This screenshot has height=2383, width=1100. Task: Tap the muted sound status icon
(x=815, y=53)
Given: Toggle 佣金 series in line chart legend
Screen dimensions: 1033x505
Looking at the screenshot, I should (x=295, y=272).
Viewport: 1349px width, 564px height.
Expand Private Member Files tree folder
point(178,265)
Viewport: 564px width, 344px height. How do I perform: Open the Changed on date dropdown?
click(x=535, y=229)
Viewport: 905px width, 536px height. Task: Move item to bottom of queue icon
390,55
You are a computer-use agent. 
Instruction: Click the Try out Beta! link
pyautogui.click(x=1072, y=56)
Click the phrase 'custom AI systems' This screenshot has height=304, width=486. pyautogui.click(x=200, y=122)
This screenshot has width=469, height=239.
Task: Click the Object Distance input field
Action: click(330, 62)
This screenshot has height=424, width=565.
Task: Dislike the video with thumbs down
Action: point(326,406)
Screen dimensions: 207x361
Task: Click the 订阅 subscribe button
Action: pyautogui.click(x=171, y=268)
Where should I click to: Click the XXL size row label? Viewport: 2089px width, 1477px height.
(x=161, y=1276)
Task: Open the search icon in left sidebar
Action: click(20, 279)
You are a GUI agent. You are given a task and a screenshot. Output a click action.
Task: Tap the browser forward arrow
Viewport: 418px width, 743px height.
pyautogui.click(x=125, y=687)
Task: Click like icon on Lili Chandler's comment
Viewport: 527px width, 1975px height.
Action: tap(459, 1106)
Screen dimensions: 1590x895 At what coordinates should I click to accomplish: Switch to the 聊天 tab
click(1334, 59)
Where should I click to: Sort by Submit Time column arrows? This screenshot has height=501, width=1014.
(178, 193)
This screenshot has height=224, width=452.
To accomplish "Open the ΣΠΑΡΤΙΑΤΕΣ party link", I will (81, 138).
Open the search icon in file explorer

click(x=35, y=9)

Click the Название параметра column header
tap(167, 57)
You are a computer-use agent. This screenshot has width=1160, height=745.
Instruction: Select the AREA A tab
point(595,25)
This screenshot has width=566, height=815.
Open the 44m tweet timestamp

....

Turn all of the data above into a numbered list with one line per item, dropping the blank lines.

1. This screenshot has height=2383, width=1100. Task: Tap the muted sound status icon
2. (x=815, y=53)
3. Given: Toggle 佣金 series in line chart legend
4. Screen dimensions: 1033x505
5. Looking at the screenshot, I should (x=295, y=272).
6. Viewport: 1349px width, 564px height.
7. Expand Private Member Files tree folder
8. point(178,265)
9. Viewport: 564px width, 344px height. How do I perform: Open the Changed on date dropdown?
10. click(x=535, y=229)
11. Viewport: 905px width, 536px height. Task: Move item to bottom of queue icon
12. 390,55
13. You are a computer-use agent. 
14. Instruction: Click the Try out Beta! link
15. pyautogui.click(x=1072, y=56)
16. Click the phrase 'custom AI systems' This screenshot has height=304, width=486. pyautogui.click(x=200, y=122)
17. This screenshot has width=469, height=239.
18. Task: Click the Object Distance input field
19. Action: click(330, 62)
20. This screenshot has height=424, width=565.
21. Task: Dislike the video with thumbs down
22. Action: point(326,406)
23. Screen dimensions: 207x361
24. Task: Click the 订阅 subscribe button
25. Action: pyautogui.click(x=171, y=268)
26. Where should I click to: Click the XXL size row label? Viewport: 2089px width, 1477px height.
27. (x=161, y=1276)
28. Task: Open the search icon in left sidebar
29. Action: click(20, 279)
30. You are a GUI agent. You are given a task and a screenshot. Output a click action.
31. Task: Tap the browser forward arrow
32. Viewport: 418px width, 743px height.
33. pyautogui.click(x=125, y=687)
34. Task: Click like icon on Lili Chandler's comment
35. Viewport: 527px width, 1975px height.
36. Action: tap(459, 1106)
37. Screen dimensions: 1590x895 At what coordinates should I click to accomplish: Switch to the 聊天 tab
38. click(1334, 59)
39. Where should I click to: Sort by Submit Time column arrows? This screenshot has height=501, width=1014.
40. (178, 193)
41. This screenshot has height=224, width=452.
42. To accomplish "Open the ΣΠΑΡΤΙΑΤΕΣ party link", I will (81, 138).
43. Open the search icon in file explorer
44. click(x=35, y=9)
45. Click the Название параметра column header
46. tap(167, 57)
47. You are a computer-use agent. This screenshot has width=1160, height=745.
48. Instruction: Select the AREA A tab
49. point(595,25)
50. This screenshot has width=566, height=815.
51. Open the 44m tweet timestamp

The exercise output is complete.